Brenda Blethyn begins the seventh season of “Vera” with a head-scratching mystery. And Rachel Lindsay makes her final decision on “The Bachelorette.”
VERA, SERIES 7 on Acorn TV. Drawing from crime fiction novels by Ann Cleeves, this popular British drama returns with four feature-length cases. Brenda Blethyn plays Vera Stanhope, a master detective who cracks impenetrable cases in northeast England. The first episode follows a trench-coat-clad Vera as she investigates the death of a wildlife ranger whose body was discovered on a remote island.
YOU’RE THE WORST on Hulu and Amazon. Two millennials learn to love each other while simultaneously hating relationships in this atypical rom-com from FX. Chris Geere plays Jimmy, a stuck-up British writer who falls for Gretchen (Aya Cash), a depressed publicist. They withstood challenges in the first three seasons, leading to their breakup. But given their chemistry, all is not lost. Consider recapping their tumultuous run before Season 4 begins Sept. 6.
LA VOZ DE LOS SILENCIADOS (2014) on Fandor. “The Voice of the Voiceless,” a debut silent film by the collective Bricolagista!, is about Olga (Janeva Adena Calderon Zentz), a deaf teenager who is led from Latin America to New York under the false pretense of attending a Christian school for deaf and mute students. Olga realizes she has become a pawn in an international human trafficking scandal and must beg in subways. Based on true cases, the film places viewers in Olga’s shoes with subtle low-frequency vibrations and noir imagery.

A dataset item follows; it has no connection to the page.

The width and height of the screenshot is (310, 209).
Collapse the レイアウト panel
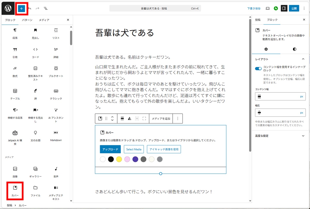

GAZA SURF CLUB (2016) on Sundance Now. The directors Philip Gnadt and Mickey Yamine offer a glimpse of Gaza beyond its conflicts. This German documentary centers on a handful of Palestinians who formed the Gaza Surf Club, an education and community development project. The surfers share how their passion for riding waves helps them escape the hurdles of their daily lives.
What’s on TV
BRILLO BOX (3¢ OFF) (2016) 10 p.m. on HBO; also streaming on HBO Now. This lighthearted documentary intertwines the legacy of Andy Warhol’s “Brillo Box” with that of the family that bought one of the iconic sculptures for a meager $1,000. The parents of the director, Lisanne Skyler, traded their Warhol gem for a drawing in 1969. After bouncing around the contemporary art world for 40 years, that same “Brillo Box” was bought by a collector in an international bidding war for more than $3 million. Through interviews with her parents, art critics and historians, Ms. Skyler offers a personal, and laughable, take on a global phenomenon.